» **Work instructions**
Each entry, from beginning to end, is to be transcribed verbatim.

(Beginning of Exercise data)

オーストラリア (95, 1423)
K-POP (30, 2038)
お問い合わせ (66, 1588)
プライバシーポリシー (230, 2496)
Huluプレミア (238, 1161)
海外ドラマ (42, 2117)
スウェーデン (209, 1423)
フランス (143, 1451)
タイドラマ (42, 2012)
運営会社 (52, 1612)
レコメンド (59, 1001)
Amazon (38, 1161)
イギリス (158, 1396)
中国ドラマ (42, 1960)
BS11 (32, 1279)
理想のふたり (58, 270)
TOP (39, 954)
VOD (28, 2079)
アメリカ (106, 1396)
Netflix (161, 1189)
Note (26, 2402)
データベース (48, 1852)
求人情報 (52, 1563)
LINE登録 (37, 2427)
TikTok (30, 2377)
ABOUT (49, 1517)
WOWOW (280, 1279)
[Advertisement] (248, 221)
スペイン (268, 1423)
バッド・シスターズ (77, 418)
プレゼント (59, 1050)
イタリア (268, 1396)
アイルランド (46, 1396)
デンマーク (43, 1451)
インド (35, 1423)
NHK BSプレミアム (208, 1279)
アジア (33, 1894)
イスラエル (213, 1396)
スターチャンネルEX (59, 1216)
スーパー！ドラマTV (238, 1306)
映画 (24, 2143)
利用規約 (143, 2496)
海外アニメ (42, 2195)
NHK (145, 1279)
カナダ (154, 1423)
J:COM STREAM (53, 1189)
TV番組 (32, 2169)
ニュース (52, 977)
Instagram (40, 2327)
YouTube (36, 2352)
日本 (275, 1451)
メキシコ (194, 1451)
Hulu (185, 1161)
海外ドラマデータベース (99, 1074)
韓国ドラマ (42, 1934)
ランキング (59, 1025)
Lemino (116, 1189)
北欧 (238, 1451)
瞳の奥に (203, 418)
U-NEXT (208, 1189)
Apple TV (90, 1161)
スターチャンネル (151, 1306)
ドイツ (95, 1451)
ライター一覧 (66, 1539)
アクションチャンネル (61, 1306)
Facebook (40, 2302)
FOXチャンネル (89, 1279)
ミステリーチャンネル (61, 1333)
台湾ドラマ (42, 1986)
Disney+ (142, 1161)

(End of Exercise data)

» **Exercise answer**
オーストラリア (95, 1423)
K-POP (30, 2038)
お問い合わせ (66, 1588)
プライバシーポリシー (230, 2496)
Huluプレミア (238, 1161)
海外ドラマ (42, 2117)
スウェーデン (209, 1423)
フランス (143, 1451)
タイドラマ (42, 2012)
運営会社 (52, 1612)
レコメンド (59, 1001)
Amazon (38, 1161)
イギリス (158, 1396)
中国ドラマ (42, 1960)
BS11 (32, 1279)
理想のふたり (58, 270)
TOP (39, 954)
VOD (28, 2079)
アメリカ (106, 1396)
Netflix (161, 1189)
Note (26, 2402)
データベース (48, 1852)
求人情報 (52, 1563)
LINE登録 (37, 2427)
TikTok (30, 2377)
ABOUT (49, 1517)
WOWOW (280, 1279)
[Advertisement] (248, 221)
スペイン (268, 1423)
バッド・シスターズ (77, 418)
プレゼント (59, 1050)
イタリア (268, 1396)
アイルランド (46, 1396)
デンマーク (43, 1451)
インド (35, 1423)
NHK BSプレミアム (208, 1279)
アジア (33, 1894)
イスラエル (213, 1396)
スターチャンネルEX (59, 1216)
スーパー！ドラマTV (238, 1306)
映画 (24, 2143)
利用規約 (143, 2496)
海外アニメ (42, 2195)
NHK (145, 1279)
カナダ (154, 1423)
J:COM STREAM (53, 1189)
TV番組 (32, 2169)
ニュース (52, 977)
Instagram (40, 2327)
YouTube (36, 2352)
日本 (275, 1451)
メキシコ (194, 1451)
Hulu (185, 1161)
海外ドラマデータベース (99, 1074)
韓国ドラマ (42, 1934)
ランキング (59, 1025)
Lemino (116, 1189)
北欧 (238, 1451)
瞳の奥に (203, 418)
U-NEXT (208, 1189)
Apple TV (90, 1161)
スターチャンネル (151, 1306)
ドイツ (95, 1451)
ライター一覧 (66, 1539)
アクションチャンネル (61, 1306)
Facebook (40, 2302)
FOXチャンネル (89, 1279)
ミステリーチャンネル (61, 1333)
台湾ドラマ (42, 1986)
Disney+ (142, 1161)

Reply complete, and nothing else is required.